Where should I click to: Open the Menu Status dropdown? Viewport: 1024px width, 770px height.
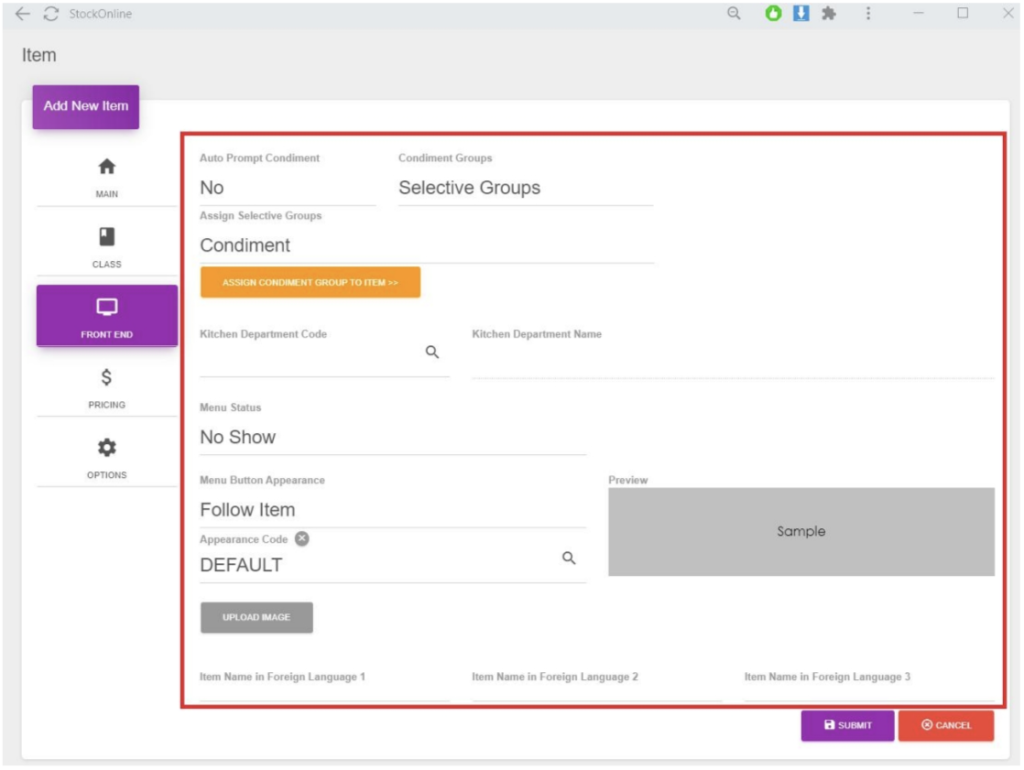point(392,437)
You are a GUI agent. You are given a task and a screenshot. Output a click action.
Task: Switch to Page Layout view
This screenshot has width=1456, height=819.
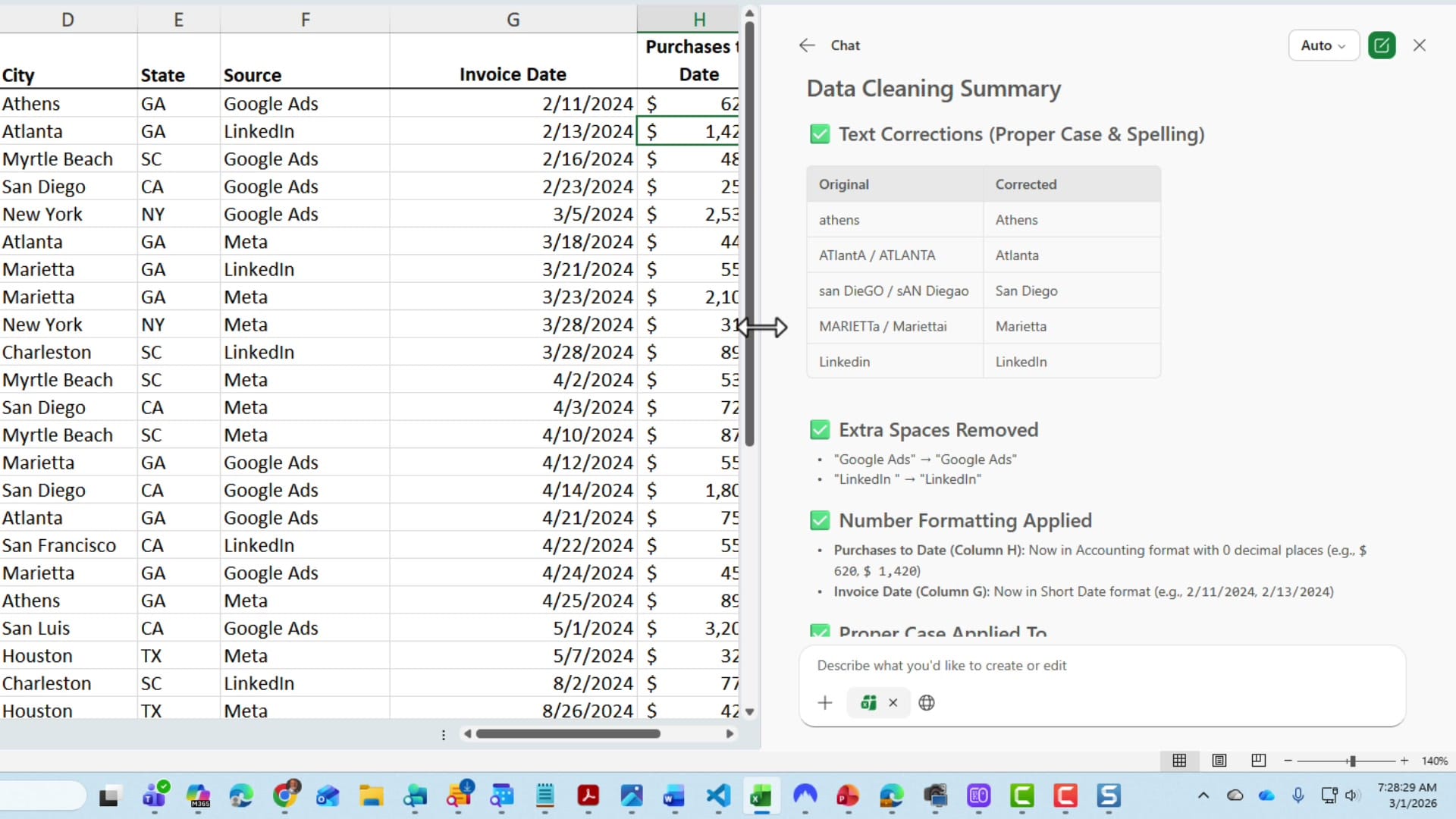(1219, 761)
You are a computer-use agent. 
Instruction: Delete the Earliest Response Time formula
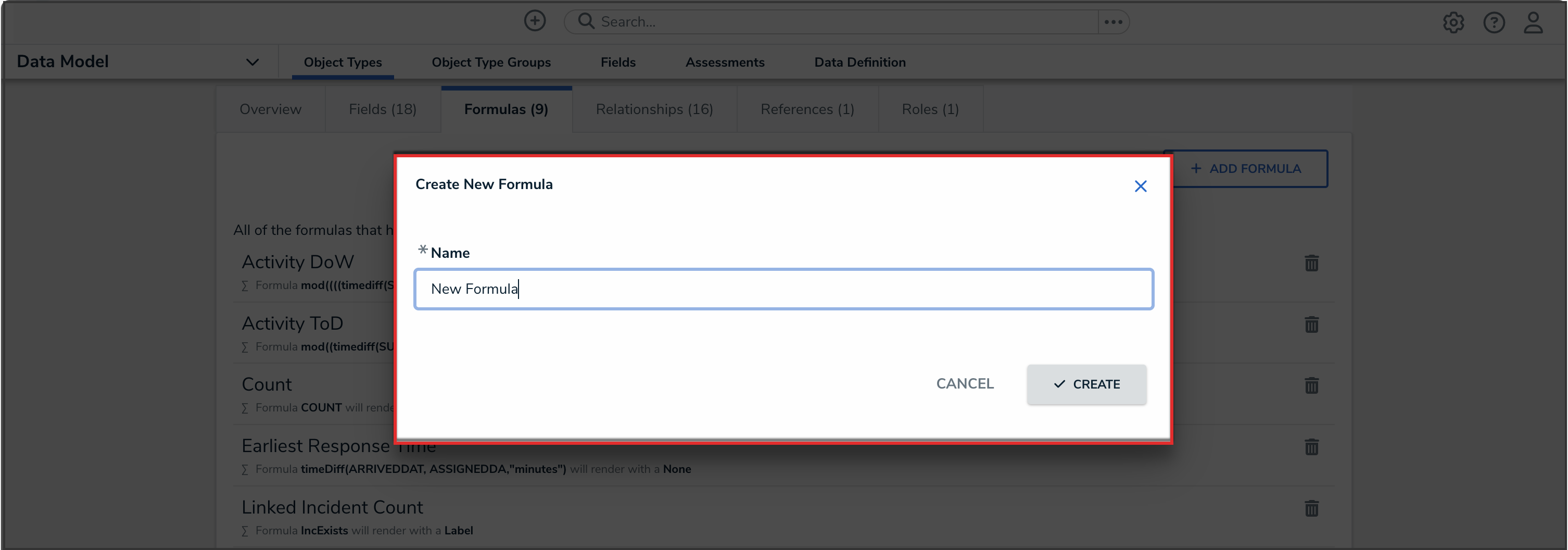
============
_Given exercise_
Retype the lines of these records word for word, omitting the pictures.

_Worked solution_
Where should I click to: Open the Menu Status dropdown? Viewport: 1024px width, 770px height.
point(392,437)
You are a GUI agent. You are given a task and a screenshot. Output a click action.
Task: Switch to Page Layout view
This screenshot has width=1456, height=819.
(1219, 761)
You are a computer-use agent. 
Instruction: Delete the Earliest Response Time formula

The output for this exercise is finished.